It’s not that I’ve gotten fat, per se, it’s that I’ve gotten straight up lazy. It’s been said that when you fall in love, you both get lazy. With Before Exhibit A, we were both pretty darn athletic, I think. He was an avid rock climber and I was still a running machine. Now, this is not to say Exhibit A isn’t athletic or outdoorsy by any means, because she definitely is, but I think we both choose brunch over burning calories…every time.
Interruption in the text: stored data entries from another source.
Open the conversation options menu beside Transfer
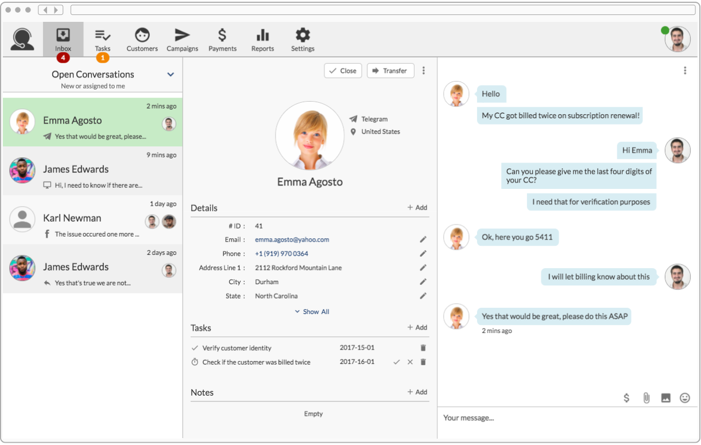Image resolution: width=701 pixels, height=445 pixels. 424,71

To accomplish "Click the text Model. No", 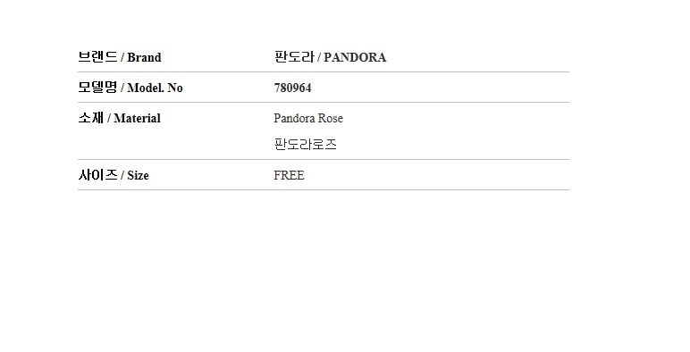I will point(155,88).
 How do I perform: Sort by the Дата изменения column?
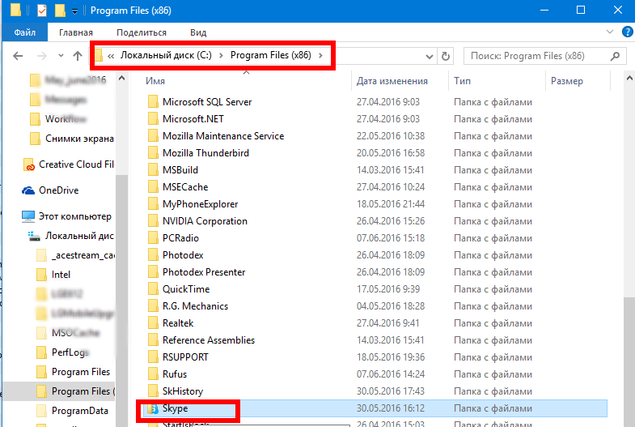(x=392, y=81)
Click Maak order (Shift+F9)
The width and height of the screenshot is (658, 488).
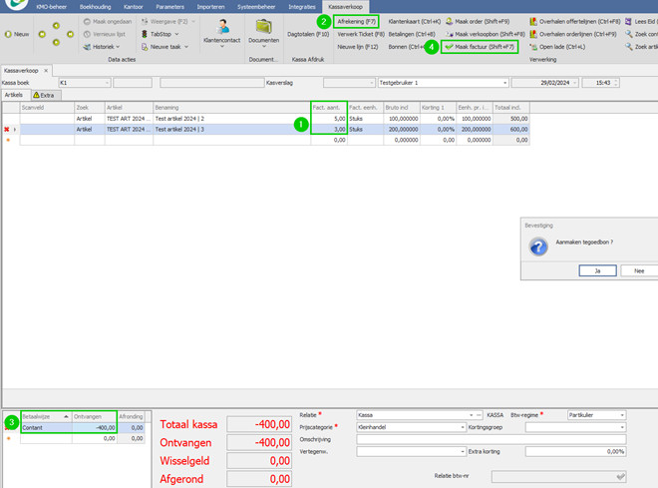(478, 21)
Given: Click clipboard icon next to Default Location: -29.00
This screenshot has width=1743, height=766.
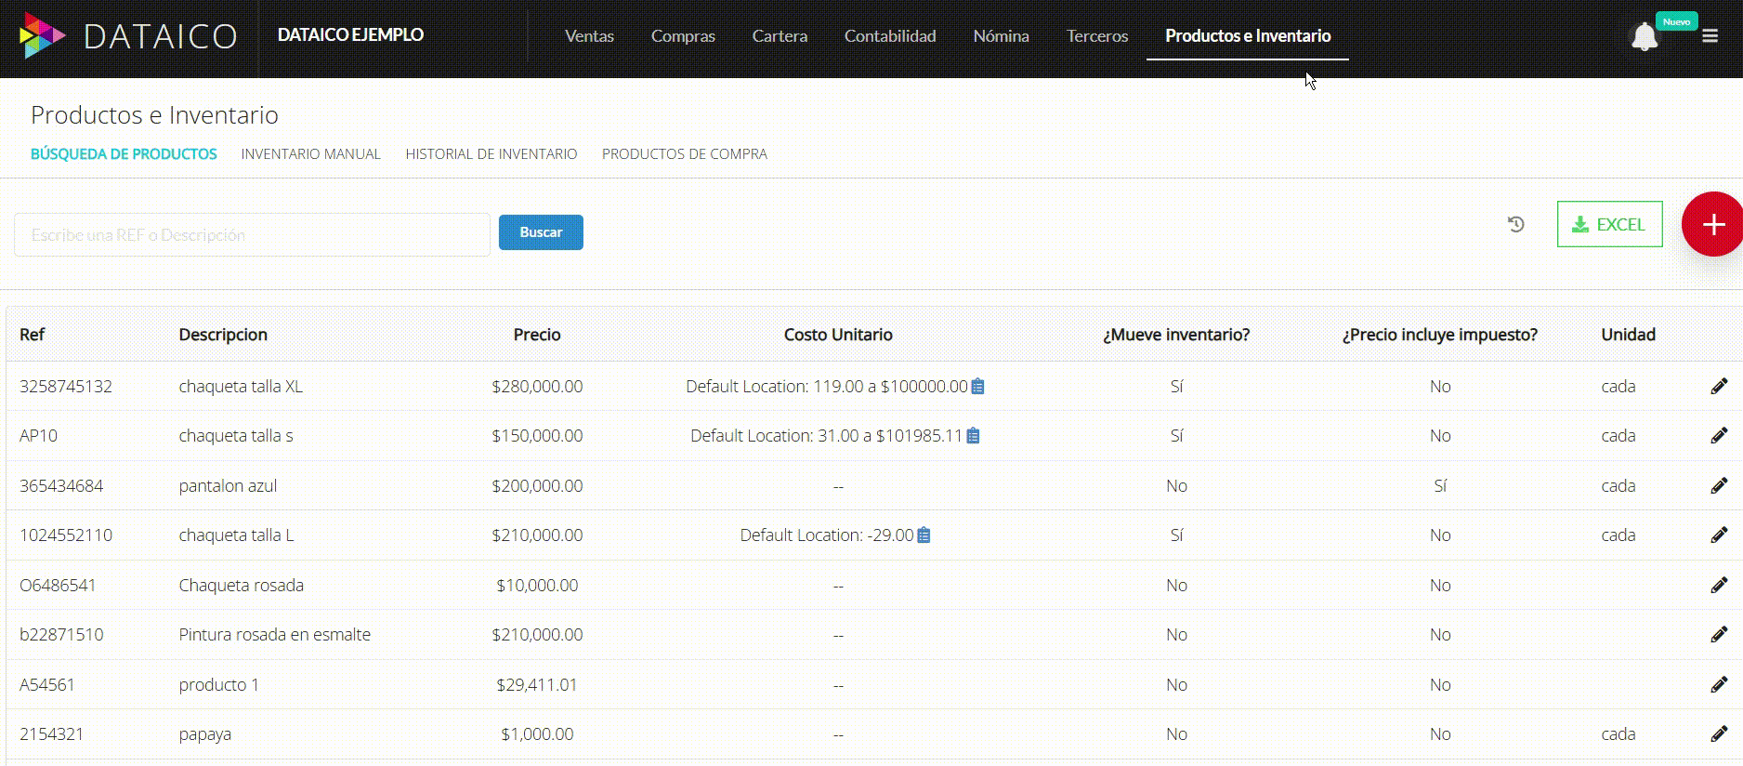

I am getting stoked for spring, though. Along with the tree buds and flowers, I liven up. I absolutely love daylight savings time (I know I’m in the minority!) because it forces me to wake up, and I’m such an early bird as it is. I’ve switched my work schedule at health food place to work two weekdays a week and take off the weekends. That leaves Saturday as my only day off from work, but it’s better than no days off (I haven’t had one in three weeks and I think I’m starting to go nuts. I in fact said “donuts make me go nuts!” today at work. Not a good sign.) I’d like to get back in the running three days/strength training three days habit I was in when I was training. I found that worked well. Even if I don’t train for a race, I can get a goal length of a run started. I’d like to run 15 miles. 25k sounds cooler than “I ran a little more than a half marathon!”
I think a big part of my running started with my breakup last year. When I broke up with my fiance, I found that I had a ton of free time. That sounds odd, since it was a long distance relationship, but I spent a lot of my time on the phone with him having conversations about nothing. A lot of storytelling involving people that the person on the other end knew nothing about. After the breakup (during my runs) I would think of the words “long” and “distance” over and over. It really inspired me. I couldn’t handle that long distance relationship — so why not try to kick serious ass at this long distance relationship?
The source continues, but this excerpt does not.